··· WORKING DATA ···

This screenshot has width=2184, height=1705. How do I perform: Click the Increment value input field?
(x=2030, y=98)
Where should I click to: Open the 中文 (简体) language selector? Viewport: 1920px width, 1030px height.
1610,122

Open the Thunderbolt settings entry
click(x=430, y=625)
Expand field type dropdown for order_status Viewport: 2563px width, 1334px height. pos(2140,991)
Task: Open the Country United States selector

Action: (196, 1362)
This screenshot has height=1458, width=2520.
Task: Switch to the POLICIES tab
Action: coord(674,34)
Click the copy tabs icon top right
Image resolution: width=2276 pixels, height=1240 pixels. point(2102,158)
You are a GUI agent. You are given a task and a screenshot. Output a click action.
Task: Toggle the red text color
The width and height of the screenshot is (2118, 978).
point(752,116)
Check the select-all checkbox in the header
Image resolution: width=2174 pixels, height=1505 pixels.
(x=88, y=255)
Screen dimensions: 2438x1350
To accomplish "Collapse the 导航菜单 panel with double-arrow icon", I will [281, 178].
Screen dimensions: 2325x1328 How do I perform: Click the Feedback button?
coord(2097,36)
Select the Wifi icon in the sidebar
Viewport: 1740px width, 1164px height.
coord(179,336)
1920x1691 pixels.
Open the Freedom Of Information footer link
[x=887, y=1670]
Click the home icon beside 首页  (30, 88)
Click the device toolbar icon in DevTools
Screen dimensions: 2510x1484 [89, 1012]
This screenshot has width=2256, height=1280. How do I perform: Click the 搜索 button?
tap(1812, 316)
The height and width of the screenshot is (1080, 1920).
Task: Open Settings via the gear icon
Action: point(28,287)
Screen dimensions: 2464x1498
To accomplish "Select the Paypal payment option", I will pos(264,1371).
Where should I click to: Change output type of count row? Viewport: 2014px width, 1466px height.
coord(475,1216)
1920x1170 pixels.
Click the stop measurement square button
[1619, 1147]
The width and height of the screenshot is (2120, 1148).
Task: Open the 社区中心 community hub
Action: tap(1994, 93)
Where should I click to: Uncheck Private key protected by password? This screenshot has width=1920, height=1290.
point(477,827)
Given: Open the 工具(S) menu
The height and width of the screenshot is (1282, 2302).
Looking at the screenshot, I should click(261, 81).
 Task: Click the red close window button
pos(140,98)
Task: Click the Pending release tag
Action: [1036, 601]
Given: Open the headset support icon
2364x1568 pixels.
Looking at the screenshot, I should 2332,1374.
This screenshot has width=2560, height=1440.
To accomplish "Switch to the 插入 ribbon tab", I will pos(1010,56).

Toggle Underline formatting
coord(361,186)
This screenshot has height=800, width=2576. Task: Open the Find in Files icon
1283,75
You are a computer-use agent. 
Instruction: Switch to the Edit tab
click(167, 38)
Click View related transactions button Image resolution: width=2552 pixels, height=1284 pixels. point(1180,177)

···

◆ **WHAT TO WORK ON**
Reproduce, exactly as they stand in the data above, the lines from the one that holds "Open the Freedom Of Information footer link" to the one that holds "Given: Open the 工具(S) menu", inclusive.

◆ **SOLVED PROBLEM**
Open the Freedom Of Information footer link
[x=887, y=1670]
Click the home icon beside 首页  (30, 88)
Click the device toolbar icon in DevTools
Screen dimensions: 2510x1484 [89, 1012]
This screenshot has width=2256, height=1280. How do I perform: Click the 搜索 button?
tap(1812, 316)
The height and width of the screenshot is (1080, 1920).
Task: Open Settings via the gear icon
Action: point(28,287)
Screen dimensions: 2464x1498
To accomplish "Select the Paypal payment option", I will pos(264,1371).
Where should I click to: Change output type of count row? Viewport: 2014px width, 1466px height.
coord(475,1216)
1920x1170 pixels.
Click the stop measurement square button
[1619, 1147]
The width and height of the screenshot is (2120, 1148).
Task: Open the 社区中心 community hub
Action: tap(1994, 93)
Where should I click to: Uncheck Private key protected by password? This screenshot has width=1920, height=1290.
point(477,827)
Given: Open the 工具(S) menu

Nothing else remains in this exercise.